Divergent views seeking similarities
Opposition Co-Chair Albahra, for his part, said: "It is no secret that the 150 people gathered in this room today have divergent views on many issues, some simple and some fundamental.
"But after the painful eight years that plagued our people in Syria, we came here determined to seek similarities rather than differences, because we are fully aware of the expectations of an entire nation awaiting salvation from an unimaginable suffering."
Albahra added their objective is to revive Syria for all Syrians through a process that is committed to respecting political pluralism.

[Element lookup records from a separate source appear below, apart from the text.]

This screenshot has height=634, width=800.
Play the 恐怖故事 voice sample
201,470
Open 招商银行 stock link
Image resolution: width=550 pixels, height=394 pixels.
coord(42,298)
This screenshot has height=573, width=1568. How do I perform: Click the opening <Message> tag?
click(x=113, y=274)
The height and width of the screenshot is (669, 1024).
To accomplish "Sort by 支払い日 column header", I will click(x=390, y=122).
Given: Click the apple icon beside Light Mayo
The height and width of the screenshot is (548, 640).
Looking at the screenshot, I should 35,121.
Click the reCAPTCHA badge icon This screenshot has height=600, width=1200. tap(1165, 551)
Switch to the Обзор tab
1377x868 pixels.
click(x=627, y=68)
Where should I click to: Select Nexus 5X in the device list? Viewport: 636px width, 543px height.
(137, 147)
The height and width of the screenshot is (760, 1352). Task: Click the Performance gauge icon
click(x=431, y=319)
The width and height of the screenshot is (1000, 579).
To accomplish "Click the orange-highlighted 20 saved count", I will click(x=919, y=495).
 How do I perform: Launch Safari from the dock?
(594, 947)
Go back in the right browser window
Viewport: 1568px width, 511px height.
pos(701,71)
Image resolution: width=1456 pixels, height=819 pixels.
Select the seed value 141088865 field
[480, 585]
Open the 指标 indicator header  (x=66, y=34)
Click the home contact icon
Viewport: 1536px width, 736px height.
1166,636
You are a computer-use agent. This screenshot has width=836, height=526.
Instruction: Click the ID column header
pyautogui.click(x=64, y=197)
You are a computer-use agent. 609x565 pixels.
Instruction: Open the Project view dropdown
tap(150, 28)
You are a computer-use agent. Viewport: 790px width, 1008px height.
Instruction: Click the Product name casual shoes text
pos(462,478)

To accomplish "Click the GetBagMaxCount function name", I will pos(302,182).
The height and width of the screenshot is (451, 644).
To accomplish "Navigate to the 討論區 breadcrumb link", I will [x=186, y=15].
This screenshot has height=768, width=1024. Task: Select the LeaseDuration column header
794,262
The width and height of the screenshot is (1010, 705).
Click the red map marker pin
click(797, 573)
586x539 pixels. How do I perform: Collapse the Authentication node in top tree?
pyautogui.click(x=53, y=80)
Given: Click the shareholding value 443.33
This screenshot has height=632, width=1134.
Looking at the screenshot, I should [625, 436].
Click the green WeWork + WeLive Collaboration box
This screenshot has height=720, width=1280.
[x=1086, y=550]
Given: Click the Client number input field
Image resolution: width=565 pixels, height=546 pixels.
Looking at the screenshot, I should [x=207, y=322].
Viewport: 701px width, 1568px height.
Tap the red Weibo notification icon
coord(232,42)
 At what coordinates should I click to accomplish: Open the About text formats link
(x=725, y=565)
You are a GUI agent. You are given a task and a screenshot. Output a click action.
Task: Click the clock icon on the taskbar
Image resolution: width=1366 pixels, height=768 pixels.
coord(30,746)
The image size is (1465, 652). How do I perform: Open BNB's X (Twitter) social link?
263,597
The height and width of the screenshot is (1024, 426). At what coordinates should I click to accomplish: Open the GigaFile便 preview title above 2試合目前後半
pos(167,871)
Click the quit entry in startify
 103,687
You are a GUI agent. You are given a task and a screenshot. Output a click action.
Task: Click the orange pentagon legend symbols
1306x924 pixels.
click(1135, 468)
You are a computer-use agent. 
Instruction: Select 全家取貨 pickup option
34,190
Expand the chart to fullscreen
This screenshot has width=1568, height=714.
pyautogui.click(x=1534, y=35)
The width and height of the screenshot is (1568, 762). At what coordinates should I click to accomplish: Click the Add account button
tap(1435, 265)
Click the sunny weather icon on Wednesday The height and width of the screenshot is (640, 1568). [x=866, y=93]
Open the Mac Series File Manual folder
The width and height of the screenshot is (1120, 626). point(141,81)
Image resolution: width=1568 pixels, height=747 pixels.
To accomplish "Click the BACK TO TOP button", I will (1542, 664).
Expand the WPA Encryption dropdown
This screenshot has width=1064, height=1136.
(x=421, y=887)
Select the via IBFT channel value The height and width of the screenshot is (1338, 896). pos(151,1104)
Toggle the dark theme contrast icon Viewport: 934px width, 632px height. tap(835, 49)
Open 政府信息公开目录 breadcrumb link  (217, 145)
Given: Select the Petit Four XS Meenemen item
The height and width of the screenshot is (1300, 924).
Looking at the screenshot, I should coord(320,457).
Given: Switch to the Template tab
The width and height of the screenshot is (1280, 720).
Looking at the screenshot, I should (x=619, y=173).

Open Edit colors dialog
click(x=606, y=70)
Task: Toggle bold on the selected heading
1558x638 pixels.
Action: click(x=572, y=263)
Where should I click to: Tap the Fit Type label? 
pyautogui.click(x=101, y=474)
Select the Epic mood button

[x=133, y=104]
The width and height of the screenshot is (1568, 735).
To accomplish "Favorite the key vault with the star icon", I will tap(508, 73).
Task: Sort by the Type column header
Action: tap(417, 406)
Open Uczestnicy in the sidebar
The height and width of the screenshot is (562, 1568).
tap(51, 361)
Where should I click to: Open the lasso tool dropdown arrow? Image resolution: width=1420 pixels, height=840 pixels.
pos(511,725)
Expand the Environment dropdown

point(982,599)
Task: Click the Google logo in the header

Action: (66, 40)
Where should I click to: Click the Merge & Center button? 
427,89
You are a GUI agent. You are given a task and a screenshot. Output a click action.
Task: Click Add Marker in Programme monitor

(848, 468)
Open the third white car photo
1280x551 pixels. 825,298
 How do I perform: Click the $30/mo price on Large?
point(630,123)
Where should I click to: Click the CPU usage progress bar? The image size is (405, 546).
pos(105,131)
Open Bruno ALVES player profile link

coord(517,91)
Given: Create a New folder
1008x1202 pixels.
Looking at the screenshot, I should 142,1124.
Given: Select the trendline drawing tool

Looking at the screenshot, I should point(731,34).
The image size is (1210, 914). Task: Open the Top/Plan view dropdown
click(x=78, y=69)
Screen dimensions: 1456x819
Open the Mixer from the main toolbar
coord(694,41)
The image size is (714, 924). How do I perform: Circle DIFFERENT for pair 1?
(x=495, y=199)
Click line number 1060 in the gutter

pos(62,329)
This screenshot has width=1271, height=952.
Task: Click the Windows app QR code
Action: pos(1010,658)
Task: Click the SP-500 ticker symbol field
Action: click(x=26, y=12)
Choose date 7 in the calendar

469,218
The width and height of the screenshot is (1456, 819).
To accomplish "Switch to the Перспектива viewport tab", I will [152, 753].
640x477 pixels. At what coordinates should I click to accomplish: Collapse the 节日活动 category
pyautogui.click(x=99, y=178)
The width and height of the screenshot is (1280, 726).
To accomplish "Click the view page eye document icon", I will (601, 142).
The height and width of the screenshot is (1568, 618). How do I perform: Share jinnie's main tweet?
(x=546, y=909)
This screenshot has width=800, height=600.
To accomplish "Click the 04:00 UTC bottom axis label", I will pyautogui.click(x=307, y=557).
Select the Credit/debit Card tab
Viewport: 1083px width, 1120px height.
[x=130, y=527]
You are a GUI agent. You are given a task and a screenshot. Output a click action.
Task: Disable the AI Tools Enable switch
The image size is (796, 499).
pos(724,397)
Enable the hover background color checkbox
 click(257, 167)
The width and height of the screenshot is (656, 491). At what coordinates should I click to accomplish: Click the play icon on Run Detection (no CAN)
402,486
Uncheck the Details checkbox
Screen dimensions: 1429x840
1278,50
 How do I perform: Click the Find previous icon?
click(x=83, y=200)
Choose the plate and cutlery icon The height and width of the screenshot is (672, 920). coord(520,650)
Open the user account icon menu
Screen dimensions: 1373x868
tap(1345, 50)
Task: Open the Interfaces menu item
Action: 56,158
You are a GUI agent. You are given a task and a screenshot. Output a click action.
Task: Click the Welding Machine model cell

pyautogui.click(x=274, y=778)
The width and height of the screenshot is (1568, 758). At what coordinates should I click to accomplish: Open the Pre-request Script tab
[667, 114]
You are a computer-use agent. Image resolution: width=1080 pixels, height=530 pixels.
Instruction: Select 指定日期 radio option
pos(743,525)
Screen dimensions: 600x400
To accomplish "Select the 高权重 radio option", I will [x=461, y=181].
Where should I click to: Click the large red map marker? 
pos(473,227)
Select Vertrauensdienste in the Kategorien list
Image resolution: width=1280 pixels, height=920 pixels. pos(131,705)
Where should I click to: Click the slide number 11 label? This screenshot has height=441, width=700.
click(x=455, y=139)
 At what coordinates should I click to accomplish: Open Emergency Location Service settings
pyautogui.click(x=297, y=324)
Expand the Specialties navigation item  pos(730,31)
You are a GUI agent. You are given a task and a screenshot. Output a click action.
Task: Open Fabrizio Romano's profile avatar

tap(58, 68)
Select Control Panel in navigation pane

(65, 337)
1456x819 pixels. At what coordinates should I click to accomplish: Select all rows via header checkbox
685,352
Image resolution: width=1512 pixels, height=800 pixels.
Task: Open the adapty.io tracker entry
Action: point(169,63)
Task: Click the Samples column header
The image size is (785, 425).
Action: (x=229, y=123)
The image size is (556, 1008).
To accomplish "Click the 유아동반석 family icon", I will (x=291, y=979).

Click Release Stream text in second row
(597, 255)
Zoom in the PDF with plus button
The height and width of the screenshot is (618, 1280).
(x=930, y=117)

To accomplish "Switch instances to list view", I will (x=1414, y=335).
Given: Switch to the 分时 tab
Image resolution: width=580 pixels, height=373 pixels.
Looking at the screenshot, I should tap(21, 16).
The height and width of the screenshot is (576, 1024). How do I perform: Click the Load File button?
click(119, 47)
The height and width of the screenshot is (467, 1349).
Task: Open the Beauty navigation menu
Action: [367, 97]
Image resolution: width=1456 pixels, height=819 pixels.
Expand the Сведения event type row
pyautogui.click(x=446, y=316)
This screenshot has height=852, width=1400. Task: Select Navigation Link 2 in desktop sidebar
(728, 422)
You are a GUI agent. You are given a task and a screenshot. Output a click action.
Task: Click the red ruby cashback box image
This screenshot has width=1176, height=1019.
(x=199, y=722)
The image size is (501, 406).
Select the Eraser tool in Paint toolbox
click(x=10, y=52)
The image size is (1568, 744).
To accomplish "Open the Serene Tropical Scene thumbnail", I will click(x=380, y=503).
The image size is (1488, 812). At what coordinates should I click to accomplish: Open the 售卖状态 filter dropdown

"To do that, we must change the current situation and must change the way we think and stop thinking emotionally. We must start listening to each other and determining the commonalities between one another," he added.
Kuzbari, leading the regime delegation, affirmed that they would work sincerely on everything that can improve conditions for the public.
"This can only succeed with strong and clear determination to preserve the unity and sovereignty and independence of our people," he said.
Kuzbari warned that the presence of any foreign forces on their territory "threatens the entire political process."
Syria has been locked in a vicious civil war since early 2011, when the Bashar al-Assad regime cracked down on pro-democracy protests with unexpected ferocity.
Since then, over 5 million civilians have become refugees. Turkey hosts 3.6 million of them, more than any country in the world.